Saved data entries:
========================================================================

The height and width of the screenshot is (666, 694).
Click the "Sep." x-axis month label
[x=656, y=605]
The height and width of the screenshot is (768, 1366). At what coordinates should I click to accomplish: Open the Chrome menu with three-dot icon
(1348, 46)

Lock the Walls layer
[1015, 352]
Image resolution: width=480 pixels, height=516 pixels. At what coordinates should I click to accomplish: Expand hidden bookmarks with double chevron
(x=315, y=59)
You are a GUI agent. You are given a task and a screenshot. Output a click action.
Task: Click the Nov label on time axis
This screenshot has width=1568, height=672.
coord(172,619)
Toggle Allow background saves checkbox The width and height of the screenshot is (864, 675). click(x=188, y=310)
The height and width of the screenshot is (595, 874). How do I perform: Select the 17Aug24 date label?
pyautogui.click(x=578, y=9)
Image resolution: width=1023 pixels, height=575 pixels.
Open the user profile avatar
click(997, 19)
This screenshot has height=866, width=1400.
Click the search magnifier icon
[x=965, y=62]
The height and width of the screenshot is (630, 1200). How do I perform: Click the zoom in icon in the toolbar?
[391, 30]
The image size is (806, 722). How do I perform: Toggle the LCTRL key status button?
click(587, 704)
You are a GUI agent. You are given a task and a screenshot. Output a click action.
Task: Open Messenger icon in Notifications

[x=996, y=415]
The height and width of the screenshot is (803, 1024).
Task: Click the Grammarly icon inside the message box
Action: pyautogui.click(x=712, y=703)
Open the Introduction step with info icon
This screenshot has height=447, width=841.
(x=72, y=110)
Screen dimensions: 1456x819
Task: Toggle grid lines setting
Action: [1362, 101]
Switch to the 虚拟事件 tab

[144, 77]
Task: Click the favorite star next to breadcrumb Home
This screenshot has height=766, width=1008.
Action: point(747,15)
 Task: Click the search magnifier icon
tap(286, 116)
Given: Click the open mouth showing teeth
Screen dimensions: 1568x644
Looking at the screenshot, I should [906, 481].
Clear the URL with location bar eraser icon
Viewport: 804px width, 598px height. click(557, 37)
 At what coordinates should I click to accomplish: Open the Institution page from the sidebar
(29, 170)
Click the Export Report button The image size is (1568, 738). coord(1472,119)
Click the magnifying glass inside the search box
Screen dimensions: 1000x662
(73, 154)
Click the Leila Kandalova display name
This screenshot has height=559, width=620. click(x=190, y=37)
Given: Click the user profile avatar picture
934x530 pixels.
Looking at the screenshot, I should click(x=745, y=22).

========================================================================

Restate every line of the data above exactly as it was written.

The height and width of the screenshot is (666, 694).
Click the "Sep." x-axis month label
[x=656, y=605]
The height and width of the screenshot is (768, 1366). At what coordinates should I click to accomplish: Open the Chrome menu with three-dot icon
(1348, 46)

Lock the Walls layer
[1015, 352]
Image resolution: width=480 pixels, height=516 pixels. At what coordinates should I click to accomplish: Expand hidden bookmarks with double chevron
(x=315, y=59)
You are a GUI agent. You are given a task and a screenshot. Output a click action.
Task: Click the Nov label on time axis
This screenshot has width=1568, height=672.
coord(172,619)
Toggle Allow background saves checkbox The width and height of the screenshot is (864, 675). click(x=188, y=310)
The height and width of the screenshot is (595, 874). How do I perform: Select the 17Aug24 date label?
pyautogui.click(x=578, y=9)
Image resolution: width=1023 pixels, height=575 pixels.
Open the user profile avatar
click(997, 19)
This screenshot has height=866, width=1400.
Click the search magnifier icon
[x=965, y=62]
The height and width of the screenshot is (630, 1200). How do I perform: Click the zoom in icon in the toolbar?
[391, 30]
The image size is (806, 722). How do I perform: Toggle the LCTRL key status button?
click(587, 704)
You are a GUI agent. You are given a task and a screenshot. Output a click action.
Task: Open Messenger icon in Notifications

[x=996, y=415]
The height and width of the screenshot is (803, 1024).
Task: Click the Grammarly icon inside the message box
Action: pyautogui.click(x=712, y=703)
Open the Introduction step with info icon
This screenshot has height=447, width=841.
(x=72, y=110)
Screen dimensions: 1456x819
Task: Toggle grid lines setting
Action: [1362, 101]
Switch to the 虚拟事件 tab

[144, 77]
Task: Click the favorite star next to breadcrumb Home
This screenshot has height=766, width=1008.
Action: point(747,15)
 Task: Click the search magnifier icon
tap(286, 116)
Given: Click the open mouth showing teeth
Screen dimensions: 1568x644
Looking at the screenshot, I should [906, 481].
Clear the URL with location bar eraser icon
Viewport: 804px width, 598px height. click(557, 37)
 At what coordinates should I click to accomplish: Open the Institution page from the sidebar
(29, 170)
Click the Export Report button The image size is (1568, 738). coord(1472,119)
Click the magnifying glass inside the search box
Screen dimensions: 1000x662
(73, 154)
Click the Leila Kandalova display name
This screenshot has height=559, width=620. click(x=190, y=37)
Given: Click the user profile avatar picture
934x530 pixels.
Looking at the screenshot, I should click(x=745, y=22).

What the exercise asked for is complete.